--- START OF TEXT EXCERPT ---

NECESSARY-AND-PROPER CLAUSE
The 'necessary and proper clause' (also known as the 'elastic clause', the 'basket clause', the 'coefficient clause', and the 'sweeping clause'[1]) refers to a provision, in Article One of the United States Constitution at section eight, clause 18, which addresses implied powers of Congress.
Article I, Section 8, "Clause" 18:
Like many others in the Constitution, the necessary and proper clause is open to interpretation, and reasonable minds can disagree over what laws are "necessary and proper" for Congress to exercise the express powers granted to it by the Constitution. Not surprisingly then, its interpretation has been controversial, especially during the early years of the republic. Strict constructionists interpret the clause to mean that Congress may make a law only if the inability to do so would cripple its ability to apply one of its enumerated powers ("foregoing powers"). Others argue that the elastic clause expands the authority of Congress to all areas tangentially related to one of its enumerated powers. It is often known as the elastic clause because of the great amount of leeway in interpretation it allows; depending on the interpretation, it can be used to "stretch" or expand the powers of Congress, or allowed to "contract," limiting Congress. In no event may this clause be used to deprive other governmental branches of powers expressly or impliedly granted to them in the Constitution.
The chartering of the Bank of the United States led to a defining legal interpretation of the clause. Although the Constitution does not explicitly give Congress the authority to establish a national bank, the move was justified by proponents as a "necessary and proper" exercise of Congress' authority to make laws regulating interstate commerce under the commerce clause. When George Washington asked Alexander Hamilton to defend the constitutionality of the measure against the protests of Thomas Jefferson, James Madison, and Attorney General Edmund Randolph, Hamilton produced a classic statement for implied powers. Hamilton, a Federalist, argued that the necessary and proper clause granted Congress the power to charter a bank, while Jefferson, a Democratic-Republican, interpreted the Constitution more strictly, believing Congress' power limited to the enumerated powers. The Federalists, as the majority party, were able to pass legislation establishing the national bank.
The national bank was controversial, and the state of Maryland later attempted to impede operation of a branch of the bank by imposing a tax on all notes of banks not chartered in Maryland. Though the law was generally applicable, the U.S. Bank was the only out-of-state bank then existing in Maryland, and the law was generally recognized as specifically targeting the U.S. Bank. The U.S. bank's refusal to pay the tax led to the Supreme Court case McCulloch v. Maryland, in which the court held that because the Congress has the power to control national economic policy, creating a national bank is necessary and proper to carry out its duties. Chief Justice John Marshall, writing for the majority, also held that because federal laws have supremacy over state laws, Maryland had no power to interfere with the bank's operation by taxing it.

--- END OF TEXT EXCERPT ---

TASK LIST
a – In the passage on the necessary and proper clause, which Supreme Court case arose from the U.S. Bank's refusal to pay Maryland's tax?
b – Repeat a portion of the passage on the necessary and proper clause verbatim, beginning at the words "The national bank was" and stopping after "by taxing it.".
The entries play no part in this.

--- START OF DATA LINES ---

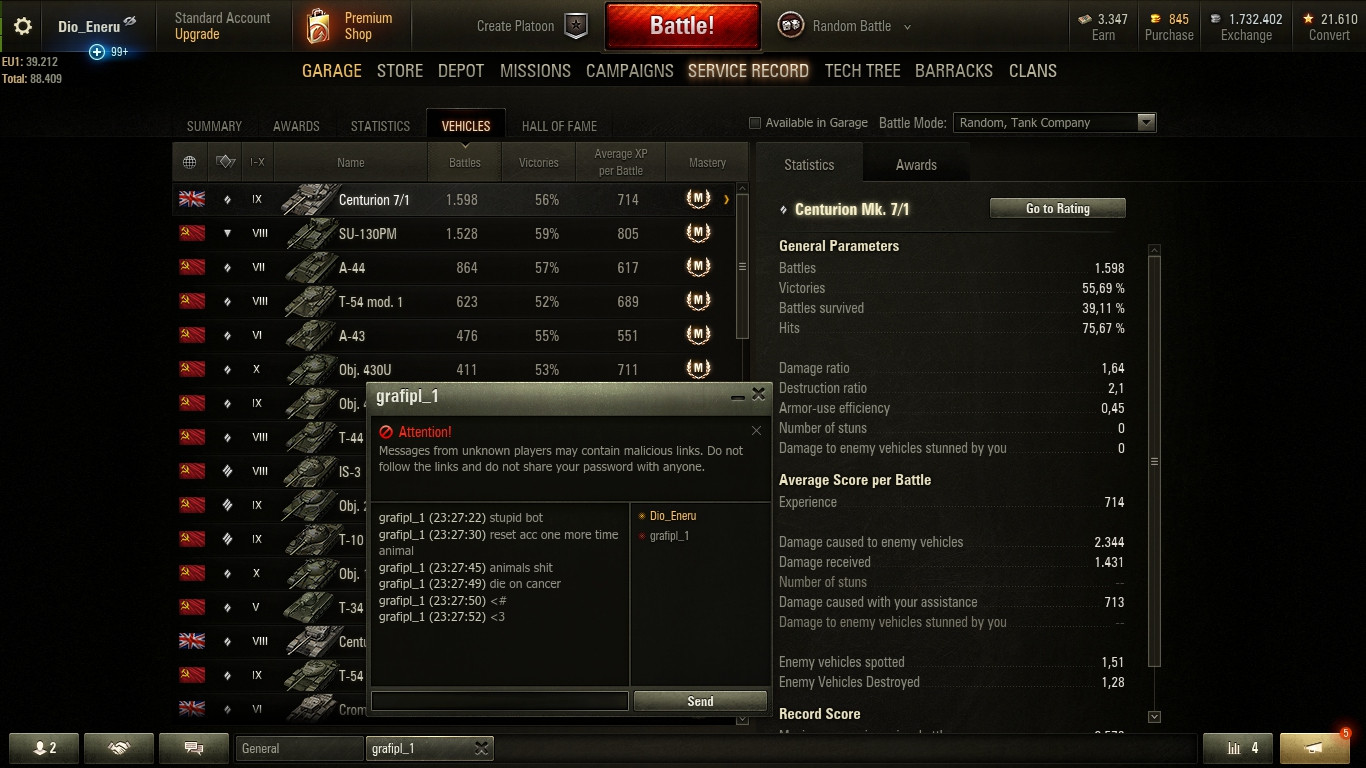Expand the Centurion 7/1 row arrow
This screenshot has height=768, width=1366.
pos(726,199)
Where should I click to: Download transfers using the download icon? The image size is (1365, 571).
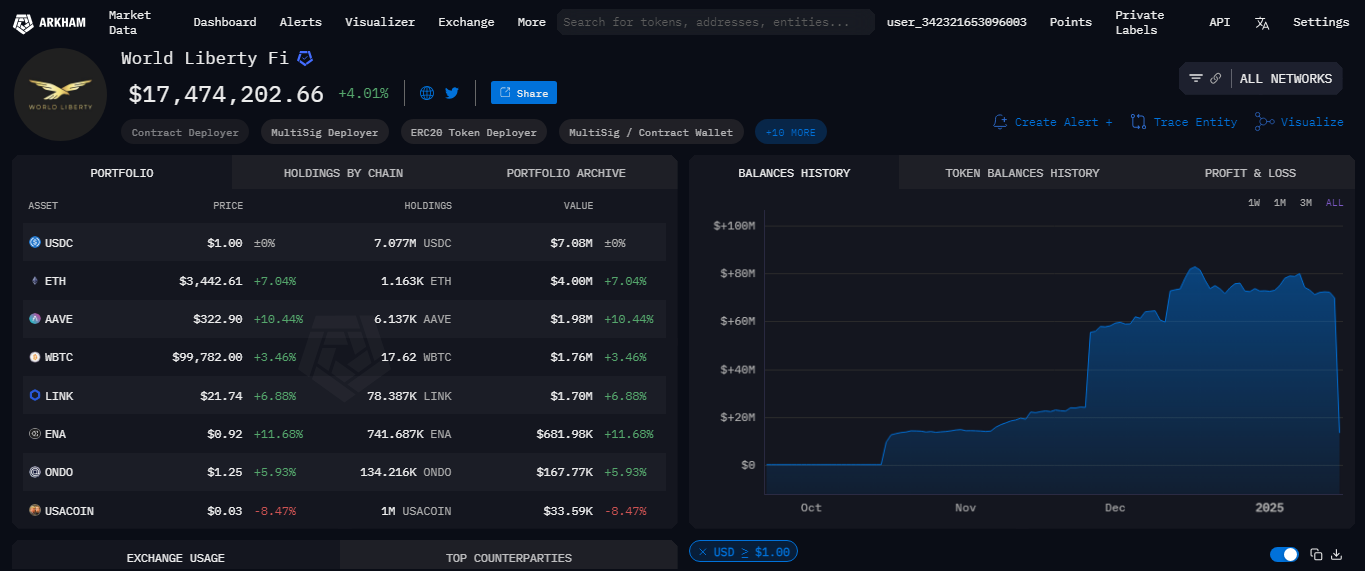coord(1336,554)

--- END OF DATA LINES ---

EXERCISE RESPONSES
a – McCulloch v. Maryland

b –
The national bank was controversial, and the state of Maryland later attempted to impede operation of a branch of the bank by imposing a tax on all notes of banks not chartered in Maryland. Though the law was generally applicable, the U.S. Bank was the only out-of-state bank then existing in Maryland, and the law was generally recognized as specifically targeting the U.S. Bank. The U.S. bank's refusal to pay the tax led to the Supreme Court case McCulloch v. Maryland, in which the court held that because the Congress has the power to control national economic policy, creating a national bank is necessary and proper to carry out its duties. Chief Justice John Marshall, writing for the majority, also held that because federal laws have supremacy over state laws, Maryland had no power to interfere with the bank's operation by taxing it.